What better way to take a Sunday afternoon stroll with your golf clubs, your caddy, and a few thousand new friends, than Pebble Beach?
Okay, so it was not just any Sunday afternoon stroll; it was the final group of the final round of the U.S. Open. A golf tournament no European had won since 1970.
Graeme McDowell changed all of that on Sunday.
You would think the way he navigated those cliffs in the fairways and the greens that had the bounce of a cart path that he would have double-digit wins on the PGA Tour.
Nope, this was his first.
To make this even more remarkable, he did it while in the crosshairs of some of the game's best players. With guys like Mickelson, Woods, and Els close enough to take a razor to his stubbly face, McDowell never wavered.

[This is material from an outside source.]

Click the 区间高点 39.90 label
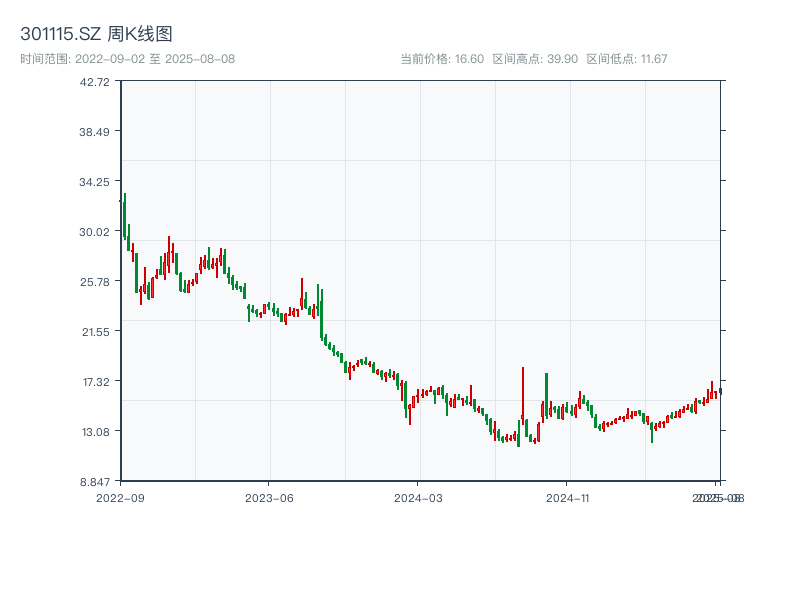(x=535, y=59)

Sure, he had the occasional hiccup (he bogeyed Nos. 9, 10, 14, and 17 on Sunday). But while he was hiccuping everyone else seemed to be coughing up a lung.
For instance, in a week where bogey seemed as acceptable as par, he was the only player in the field who could claim the distinction of never having a hole worse than bogey (who said pars are not sexy?). He kept the ball in play (12th in greens in regulation) and was a master with the blade (he was third in putting).

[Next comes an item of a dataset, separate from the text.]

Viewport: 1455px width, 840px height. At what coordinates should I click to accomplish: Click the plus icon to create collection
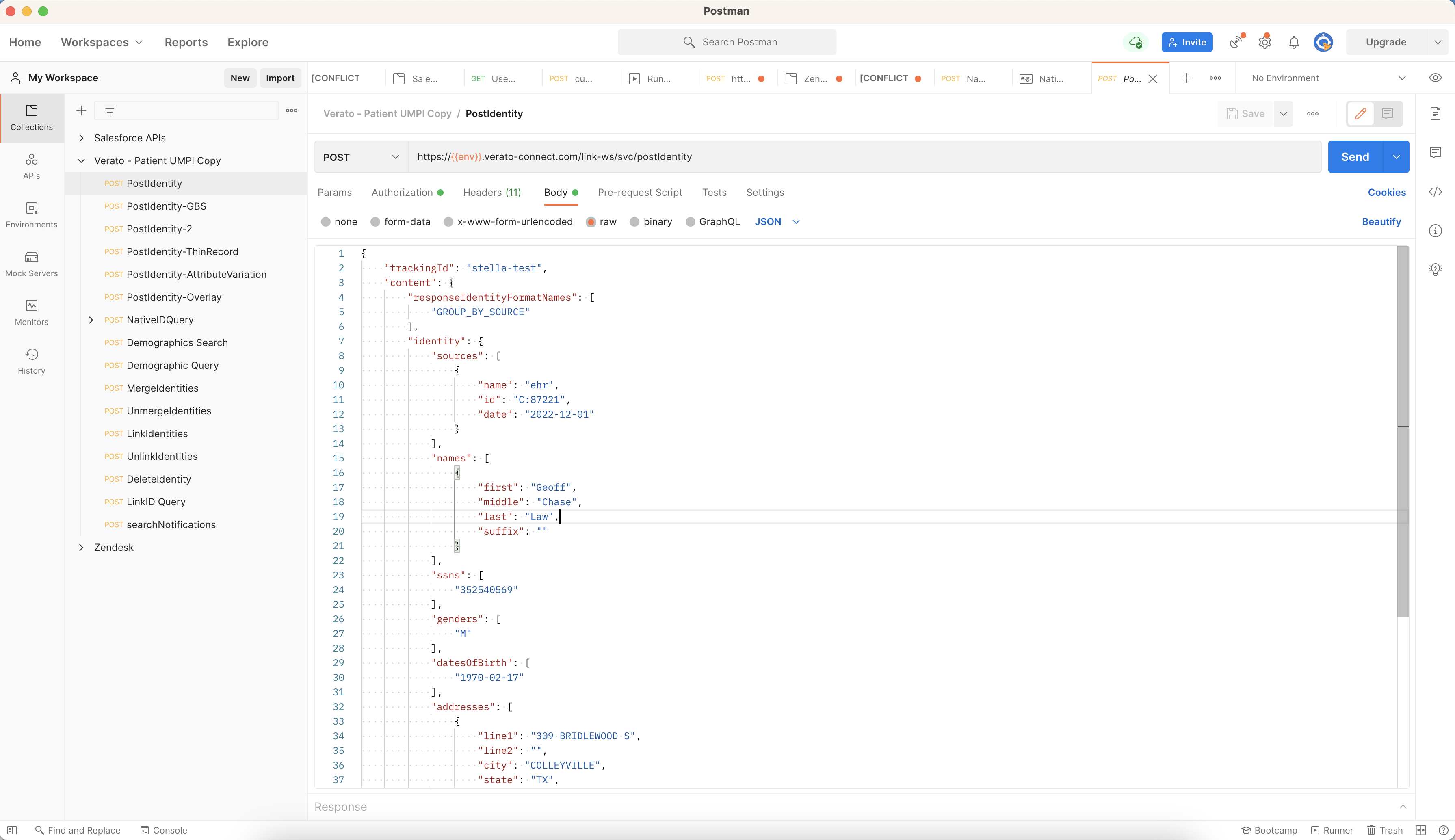tap(81, 110)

Even when his lead was reduced to a single stroke he never blinked. At least not until his father Kenny, on Father's Day no less, greeted him on the 18th green following his monumental putt.
So let us remember this U.S. Open for what it really was: an incredible display of nerve and ball control on a course designed to chew you up and spit you out.
While the game's greats are traveling home this evening thinking about the one that got away, one cannot help but wonder if hole No. 14 at Pebble Beach is not thinking the same thing about Graeme McDowell.